◆ **TESTO FORNITO**
★ ★ ★
Perché le la Chiesa non parla più del Cristo medico, anche dei corpi?
di Aurelio Porfiri
Dev’essere stato emozionante vedere quella piccola pietra triangolare di calcare scoperta nella primavera del 1919, a Timgad, in Algeria. Sopra c’era un’iscrizione databile fra il quarto e il quinto secolo dell’era cristiana: «Sub[veni], Cristé, tu solus medicus, sanctis et penitentibus ma[t]re(m) manib[us] et pedibus de[fendentibus]». Possiamo tradurla così: «Vieni in nostro aiuto, o Cristo, unico dottore, vieni in aiuto dei santi e dei penitenti, che difendono con ogni mezzo la loro madre Chiesa» (si veda in proposito Paul Monceaux, Une invocation au “Christus medicus” sur une pierre de Timgad. In: Comptes rendus des séances de l’Académie des Inscriptions et Belles-Lettres, 64ᵉ année, n. 2, 1920, pp. 75-83).
Già per i primi cristiani era chiara questa idea del Cristo come medico, non solo delle anime, ma anche dei corpi. Paul Monceaux, nell’articolo citato sopra, nota come il tema del Christus medicus sia presente in modo copioso nella predicazione di sant’Agostino. Nel Discorso 175, per esempio, si parla di Gesù come del «grande medico» venuto dal cielo. Per curare le anime, certamente, ma non solo. Perfino quando era perseguitato e messo a morte, dice Agostino, Gesù continuava a essere medico e a curare. E poi osserva: «Se da un così eccellente medico è stato guarito un malato senza speranza, perché io non applicherò quelle mani alle mie ferite? Non mi affretterò ad accostarmi a quelle mani?».
★ ★ ★
◆ **MATERIALE FORNITO**
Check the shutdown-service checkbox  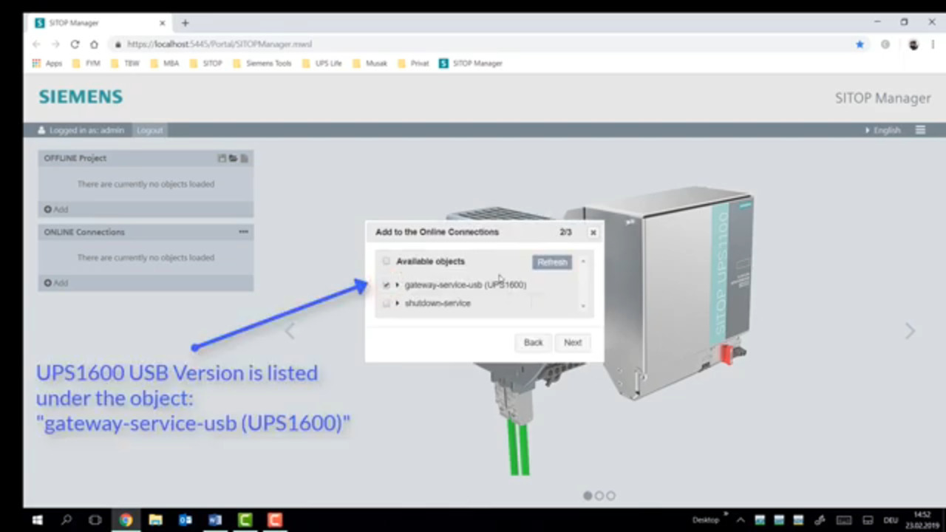[386, 303]
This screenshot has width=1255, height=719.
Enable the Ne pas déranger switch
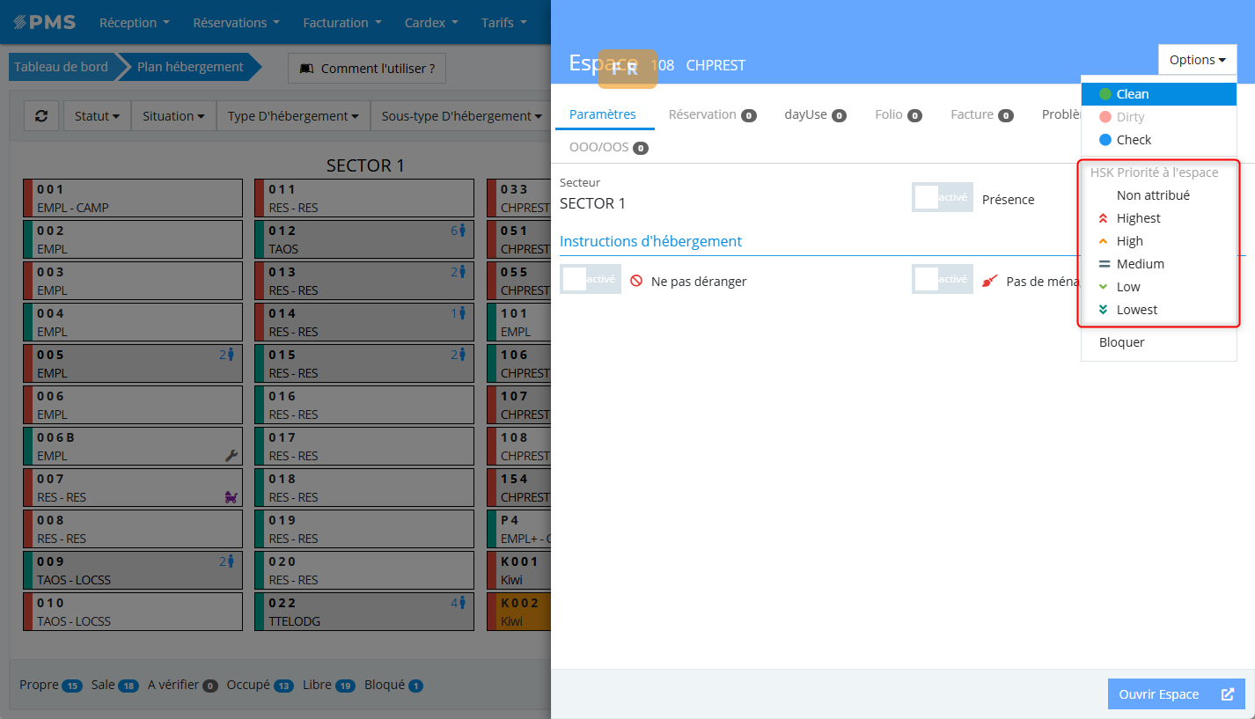click(590, 279)
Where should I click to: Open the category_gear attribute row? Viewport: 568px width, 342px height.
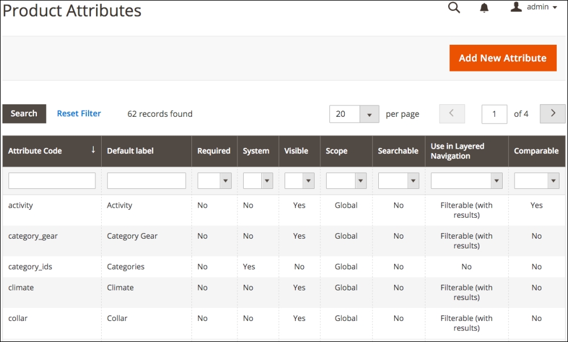tap(33, 236)
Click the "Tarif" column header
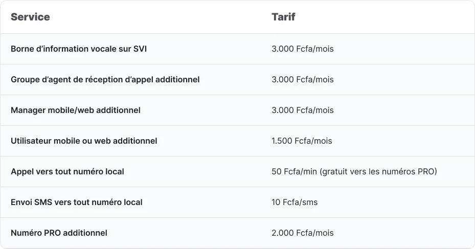The image size is (475, 249). pyautogui.click(x=283, y=17)
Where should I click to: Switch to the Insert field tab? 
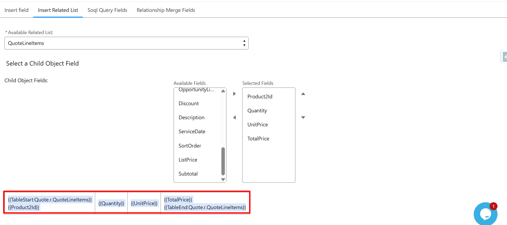point(16,10)
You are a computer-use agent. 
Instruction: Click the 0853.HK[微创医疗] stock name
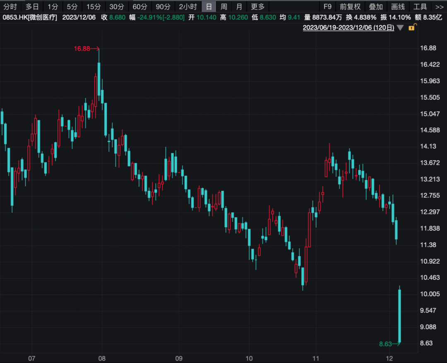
★ ★ ★
◆ **COMPLETA QUANTO SEGUE**
1. Secondo il testo, quando e dove è stata scoperta la piccola pietra triangolare di calcare?
2. Trascrivi dal testo il passo da "Perché le la" a "1920, pp. 75-83).".
I record non servono per svolgere gli esercizi.

◆ **SOLUZIONI DEGLI ESERCIZI**
1. Nella primavera del 1919, a Timgad, in Algeria.

2.
Perché le la Chiesa non parla più del Cristo medico, anche dei corpi?
di Aurelio Porfiri
Dev’essere stato emozionante vedere quella piccola pietra triangolare di calcare scoperta nella primavera del 1919, a Timgad, in Algeria. Sopra c’era un’iscrizione databile fra il quarto e il quinto secolo dell’era cristiana: «Sub[veni], Cristé, tu solus medicus, sanctis et penitentibus ma[t]re(m) manib[us] et pedibus de[fendentibus]». Possiamo tradurla così: «Vieni in nostro aiuto, o Cristo, unico dottore, vieni in aiuto dei santi e dei penitenti, che difendono con ogni mezzo la loro madre Chiesa» (si veda in proposito Paul Monceaux, Une invocation au “Christus medicus” sur une pierre de Timgad. In: Comptes rendus des séances de l’Académie des Inscriptions et Belles-Lettres, 64ᵉ année, n. 2, 1920, pp. 75-83).